WHAT IS BEING ASKED: Could you copy each of the rows below word for word, in the same order, without adding or leaving out anything?

LISTED ENTRIES:
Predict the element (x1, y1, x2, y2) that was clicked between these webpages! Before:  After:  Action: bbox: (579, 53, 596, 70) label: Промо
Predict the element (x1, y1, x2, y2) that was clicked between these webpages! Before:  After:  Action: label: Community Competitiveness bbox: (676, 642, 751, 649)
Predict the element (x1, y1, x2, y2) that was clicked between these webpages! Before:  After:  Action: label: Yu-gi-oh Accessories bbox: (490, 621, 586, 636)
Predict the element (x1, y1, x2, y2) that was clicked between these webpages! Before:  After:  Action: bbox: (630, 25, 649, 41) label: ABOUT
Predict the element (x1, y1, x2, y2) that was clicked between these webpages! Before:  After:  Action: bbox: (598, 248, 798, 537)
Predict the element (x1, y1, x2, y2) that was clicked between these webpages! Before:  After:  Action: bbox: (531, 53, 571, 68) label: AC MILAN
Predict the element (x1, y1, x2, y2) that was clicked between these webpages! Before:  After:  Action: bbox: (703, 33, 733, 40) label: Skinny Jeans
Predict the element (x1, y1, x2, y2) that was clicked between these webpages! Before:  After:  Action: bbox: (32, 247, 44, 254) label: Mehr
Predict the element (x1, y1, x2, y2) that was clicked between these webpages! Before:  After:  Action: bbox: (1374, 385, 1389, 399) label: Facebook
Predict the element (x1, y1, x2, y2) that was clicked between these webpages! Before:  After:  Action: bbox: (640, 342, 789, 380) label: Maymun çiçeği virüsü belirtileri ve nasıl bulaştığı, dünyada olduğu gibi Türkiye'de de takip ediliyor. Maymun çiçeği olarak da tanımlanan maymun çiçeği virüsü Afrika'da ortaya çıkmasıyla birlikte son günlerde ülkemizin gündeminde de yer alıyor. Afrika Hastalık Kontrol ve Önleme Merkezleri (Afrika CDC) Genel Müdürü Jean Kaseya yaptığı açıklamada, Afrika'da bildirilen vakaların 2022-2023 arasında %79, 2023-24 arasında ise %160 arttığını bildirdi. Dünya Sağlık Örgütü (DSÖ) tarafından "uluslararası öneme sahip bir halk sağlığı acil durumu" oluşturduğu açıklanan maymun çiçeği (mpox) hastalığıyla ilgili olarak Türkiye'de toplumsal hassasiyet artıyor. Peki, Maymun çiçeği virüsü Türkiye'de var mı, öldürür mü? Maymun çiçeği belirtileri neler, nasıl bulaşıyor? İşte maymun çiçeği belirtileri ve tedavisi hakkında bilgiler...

TASK RESPONSE:
Predict the element (x1, y1, x2, y2) that was clicked between these webpages! Before:  After:  Action: bbox: (579, 53, 596, 70) label: Промо
Predict the element (x1, y1, x2, y2) that was clicked between these webpages! Before:  After:  Action: label: Community Competitiveness bbox: (676, 642, 751, 649)
Predict the element (x1, y1, x2, y2) that was clicked between these webpages! Before:  After:  Action: label: Yu-gi-oh Accessories bbox: (490, 621, 586, 636)
Predict the element (x1, y1, x2, y2) that was clicked between these webpages! Before:  After:  Action: bbox: (630, 25, 649, 41) label: ABOUT
Predict the element (x1, y1, x2, y2) that was clicked between these webpages! Before:  After:  Action: bbox: (598, 248, 798, 537)
Predict the element (x1, y1, x2, y2) that was clicked between these webpages! Before:  After:  Action: bbox: (531, 53, 571, 68) label: AC MILAN
Predict the element (x1, y1, x2, y2) that was clicked between these webpages! Before:  After:  Action: bbox: (703, 33, 733, 40) label: Skinny Jeans
Predict the element (x1, y1, x2, y2) that was clicked between these webpages! Before:  After:  Action: bbox: (32, 247, 44, 254) label: Mehr
Predict the element (x1, y1, x2, y2) that was clicked between these webpages! Before:  After:  Action: bbox: (1374, 385, 1389, 399) label: Facebook
Predict the element (x1, y1, x2, y2) that was clicked between these webpages! Before:  After:  Action: bbox: (640, 342, 789, 380) label: Maymun çiçeği virüsü belirtileri ve nasıl bulaştığı, dünyada olduğu gibi Türkiye'de de takip ediliyor. Maymun çiçeği olarak da tanımlanan maymun çiçeği virüsü Afrika'da ortaya çıkmasıyla birlikte son günlerde ülkemizin gündeminde de yer alıyor. Afrika Hastalık Kontrol ve Önleme Merkezleri (Afrika CDC) Genel Müdürü Jean Kaseya yaptığı açıklamada, Afrika'da bildirilen vakaların 2022-2023 arasında %79, 2023-24 arasında ise %160 arttığını bildirdi. Dünya Sağlık Örgütü (DSÖ) tarafından "uluslararası öneme sahip bir halk sağlığı acil durumu" oluşturduğu açıklanan maymun çiçeği (mpox) hastalığıyla ilgili olarak Türkiye'de toplumsal hassasiyet artıyor. Peki, Maymun çiçeği virüsü Türkiye'de var mı, öldürür mü? Maymun çiçeği belirtileri neler, nasıl bulaşıyor? İşte maymun çiçeği belirtileri ve tedavisi hakkında bilgiler...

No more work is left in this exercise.